((

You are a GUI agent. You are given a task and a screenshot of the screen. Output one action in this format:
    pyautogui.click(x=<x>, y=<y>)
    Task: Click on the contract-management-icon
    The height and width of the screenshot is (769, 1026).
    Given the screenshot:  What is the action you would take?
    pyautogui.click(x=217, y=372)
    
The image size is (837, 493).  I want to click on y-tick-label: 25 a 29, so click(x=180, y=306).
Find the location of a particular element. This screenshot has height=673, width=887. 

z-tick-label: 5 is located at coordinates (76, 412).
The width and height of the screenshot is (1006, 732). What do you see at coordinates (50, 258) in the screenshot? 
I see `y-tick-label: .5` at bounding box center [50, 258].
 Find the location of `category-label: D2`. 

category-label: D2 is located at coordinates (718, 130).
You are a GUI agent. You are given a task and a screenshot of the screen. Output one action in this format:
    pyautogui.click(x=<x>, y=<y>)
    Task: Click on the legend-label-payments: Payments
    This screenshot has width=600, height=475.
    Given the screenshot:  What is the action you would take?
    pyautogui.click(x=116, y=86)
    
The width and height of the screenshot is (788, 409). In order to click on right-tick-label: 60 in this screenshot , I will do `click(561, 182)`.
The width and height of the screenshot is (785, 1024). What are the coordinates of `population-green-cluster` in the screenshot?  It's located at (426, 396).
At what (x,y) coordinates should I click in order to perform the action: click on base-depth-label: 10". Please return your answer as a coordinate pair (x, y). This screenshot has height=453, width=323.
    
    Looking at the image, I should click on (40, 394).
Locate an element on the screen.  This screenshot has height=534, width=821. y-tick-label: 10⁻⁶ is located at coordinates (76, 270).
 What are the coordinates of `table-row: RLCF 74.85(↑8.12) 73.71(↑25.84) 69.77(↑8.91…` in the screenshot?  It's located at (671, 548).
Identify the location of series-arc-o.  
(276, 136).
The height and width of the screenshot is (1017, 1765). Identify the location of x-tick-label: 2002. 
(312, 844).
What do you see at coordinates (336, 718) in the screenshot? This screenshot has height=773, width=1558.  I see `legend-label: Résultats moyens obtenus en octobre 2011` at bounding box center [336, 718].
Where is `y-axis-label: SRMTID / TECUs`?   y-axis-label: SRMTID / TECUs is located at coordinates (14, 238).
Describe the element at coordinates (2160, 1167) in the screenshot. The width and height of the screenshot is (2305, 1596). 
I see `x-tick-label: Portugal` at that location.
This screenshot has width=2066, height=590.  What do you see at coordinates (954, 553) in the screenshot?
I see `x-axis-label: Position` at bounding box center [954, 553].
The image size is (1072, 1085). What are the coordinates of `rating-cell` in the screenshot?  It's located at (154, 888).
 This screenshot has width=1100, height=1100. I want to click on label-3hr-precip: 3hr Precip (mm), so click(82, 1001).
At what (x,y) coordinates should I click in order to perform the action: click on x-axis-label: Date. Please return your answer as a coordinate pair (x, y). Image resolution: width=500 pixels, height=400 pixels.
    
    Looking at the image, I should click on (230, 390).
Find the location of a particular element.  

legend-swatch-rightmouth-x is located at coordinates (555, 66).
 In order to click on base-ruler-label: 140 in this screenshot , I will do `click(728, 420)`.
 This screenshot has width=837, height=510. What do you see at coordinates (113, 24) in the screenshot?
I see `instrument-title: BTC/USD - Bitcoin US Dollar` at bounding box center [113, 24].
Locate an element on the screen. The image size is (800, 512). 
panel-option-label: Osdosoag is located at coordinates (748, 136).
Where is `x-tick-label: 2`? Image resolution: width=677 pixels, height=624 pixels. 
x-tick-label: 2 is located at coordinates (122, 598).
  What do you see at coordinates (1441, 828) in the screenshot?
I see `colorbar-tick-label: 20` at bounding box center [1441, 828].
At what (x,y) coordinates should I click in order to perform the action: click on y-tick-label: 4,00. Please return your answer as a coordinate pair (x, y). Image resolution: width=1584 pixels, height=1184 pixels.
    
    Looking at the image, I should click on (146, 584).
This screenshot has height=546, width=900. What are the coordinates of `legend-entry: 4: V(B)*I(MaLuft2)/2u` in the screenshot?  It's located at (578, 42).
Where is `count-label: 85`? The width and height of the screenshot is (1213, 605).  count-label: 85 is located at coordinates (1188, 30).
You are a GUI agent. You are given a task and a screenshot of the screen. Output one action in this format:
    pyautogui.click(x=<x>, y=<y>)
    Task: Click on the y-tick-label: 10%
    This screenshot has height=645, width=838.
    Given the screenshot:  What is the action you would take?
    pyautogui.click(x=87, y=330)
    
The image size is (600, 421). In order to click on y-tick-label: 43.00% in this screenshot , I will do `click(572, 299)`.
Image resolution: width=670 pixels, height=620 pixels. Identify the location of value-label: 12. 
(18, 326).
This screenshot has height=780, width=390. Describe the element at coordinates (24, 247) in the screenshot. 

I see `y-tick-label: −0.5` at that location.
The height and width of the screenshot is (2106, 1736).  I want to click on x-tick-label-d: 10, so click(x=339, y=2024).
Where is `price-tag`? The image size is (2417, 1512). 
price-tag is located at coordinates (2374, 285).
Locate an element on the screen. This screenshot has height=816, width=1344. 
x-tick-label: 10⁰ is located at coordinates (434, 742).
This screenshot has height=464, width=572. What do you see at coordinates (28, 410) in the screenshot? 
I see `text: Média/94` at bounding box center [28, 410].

))

## Directions for this task
Reproduce all of the material above as a numbered list, one line per item, leaving out the blank lines.

## Solution
1. You are a GUI agent. You are given a task and a screenshot of the screen. Output one action in this format:
2.     pyautogui.click(x=<x>, y=<y>)
3.     Task: Click on the contract-management-icon
4.     The height and width of the screenshot is (769, 1026).
5.     Given the screenshot:  What is the action you would take?
6.     pyautogui.click(x=217, y=372)
7. The image size is (837, 493).  I want to click on y-tick-label: 25 a 29, so click(x=180, y=306).
8. Find the location of a particular element. This screenshot has height=673, width=887. 
9. z-tick-label: 5 is located at coordinates (76, 412).
10. The width and height of the screenshot is (1006, 732). What do you see at coordinates (50, 258) in the screenshot? 
11. I see `y-tick-label: .5` at bounding box center [50, 258].
12.  Find the location of `category-label: D2`. 
13. category-label: D2 is located at coordinates (718, 130).
14. You are a GUI agent. You are given a task and a screenshot of the screen. Output one action in this format:
15.     pyautogui.click(x=<x>, y=<y>)
16.     Task: Click on the legend-label-payments: Payments
17.     This screenshot has width=600, height=475.
18.     Given the screenshot:  What is the action you would take?
19.     pyautogui.click(x=116, y=86)
20. The width and height of the screenshot is (788, 409). In order to click on right-tick-label: 60 in this screenshot , I will do `click(561, 182)`.
21. The width and height of the screenshot is (785, 1024). What are the coordinates of `population-green-cluster` in the screenshot?  It's located at (426, 396).
22. At what (x,y) coordinates should I click in order to perform the action: click on base-depth-label: 10". Please return your answer as a coordinate pair (x, y). This screenshot has height=453, width=323.
23.     Looking at the image, I should click on (40, 394).
24. Locate an element on the screen.  This screenshot has height=534, width=821. y-tick-label: 10⁻⁶ is located at coordinates (76, 270).
25.  What are the coordinates of `table-row: RLCF 74.85(↑8.12) 73.71(↑25.84) 69.77(↑8.91…` in the screenshot?  It's located at (671, 548).
26. Identify the location of series-arc-o.  
27. (276, 136).
28. The height and width of the screenshot is (1017, 1765). Identify the location of x-tick-label: 2002. 
29. (312, 844).
30. What do you see at coordinates (336, 718) in the screenshot? This screenshot has height=773, width=1558.  I see `legend-label: Résultats moyens obtenus en octobre 2011` at bounding box center [336, 718].
31. Where is `y-axis-label: SRMTID / TECUs`?   y-axis-label: SRMTID / TECUs is located at coordinates (14, 238).
32. Describe the element at coordinates (2160, 1167) in the screenshot. The width and height of the screenshot is (2305, 1596). 
33. I see `x-tick-label: Portugal` at that location.
34. This screenshot has width=2066, height=590.  What do you see at coordinates (954, 553) in the screenshot?
35. I see `x-axis-label: Position` at bounding box center [954, 553].
36. The image size is (1072, 1085). What are the coordinates of `rating-cell` in the screenshot?  It's located at (154, 888).
37.  This screenshot has width=1100, height=1100. I want to click on label-3hr-precip: 3hr Precip (mm), so click(82, 1001).
38. At what (x,y) coordinates should I click in order to perform the action: click on x-axis-label: Date. Please return your answer as a coordinate pair (x, y). Image resolution: width=500 pixels, height=400 pixels.
39.     Looking at the image, I should click on (230, 390).
40. Find the location of a particular element.  
41. legend-swatch-rightmouth-x is located at coordinates (555, 66).
42.  In order to click on base-ruler-label: 140 in this screenshot , I will do `click(728, 420)`.
43.  This screenshot has width=837, height=510. What do you see at coordinates (113, 24) in the screenshot?
44. I see `instrument-title: BTC/USD - Bitcoin US Dollar` at bounding box center [113, 24].
45. Locate an element on the screen. The image size is (800, 512). 
46. panel-option-label: Osdosoag is located at coordinates (748, 136).
47. Where is `x-tick-label: 2`? Image resolution: width=677 pixels, height=624 pixels. 
48. x-tick-label: 2 is located at coordinates (122, 598).
49.   What do you see at coordinates (1441, 828) in the screenshot?
50. I see `colorbar-tick-label: 20` at bounding box center [1441, 828].
51. At what (x,y) coordinates should I click in order to perform the action: click on y-tick-label: 4,00. Please return your answer as a coordinate pair (x, y). Image resolution: width=1584 pixels, height=1184 pixels.
52.     Looking at the image, I should click on (146, 584).
53. This screenshot has height=546, width=900. What are the coordinates of `legend-entry: 4: V(B)*I(MaLuft2)/2u` in the screenshot?  It's located at (578, 42).
54. Where is `count-label: 85`? The width and height of the screenshot is (1213, 605).  count-label: 85 is located at coordinates (1188, 30).
55. You are a GUI agent. You are given a task and a screenshot of the screen. Output one action in this format:
56.     pyautogui.click(x=<x>, y=<y>)
57.     Task: Click on the y-tick-label: 10%
58.     This screenshot has height=645, width=838.
59.     Given the screenshot:  What is the action you would take?
60.     pyautogui.click(x=87, y=330)
61. The image size is (600, 421). In order to click on y-tick-label: 43.00% in this screenshot , I will do `click(572, 299)`.
62. Image resolution: width=670 pixels, height=620 pixels. Identify the location of value-label: 12. 
63. (18, 326).
64. This screenshot has height=780, width=390. Describe the element at coordinates (24, 247) in the screenshot. 
65. I see `y-tick-label: −0.5` at that location.
66. The height and width of the screenshot is (2106, 1736).  I want to click on x-tick-label-d: 10, so click(x=339, y=2024).
67. Where is `price-tag`? The image size is (2417, 1512). 
68. price-tag is located at coordinates (2374, 285).
69. Locate an element on the screen. This screenshot has height=816, width=1344. 
70. x-tick-label: 10⁰ is located at coordinates (434, 742).
71. This screenshot has height=464, width=572. What do you see at coordinates (28, 410) in the screenshot? 
72. I see `text: Média/94` at bounding box center [28, 410].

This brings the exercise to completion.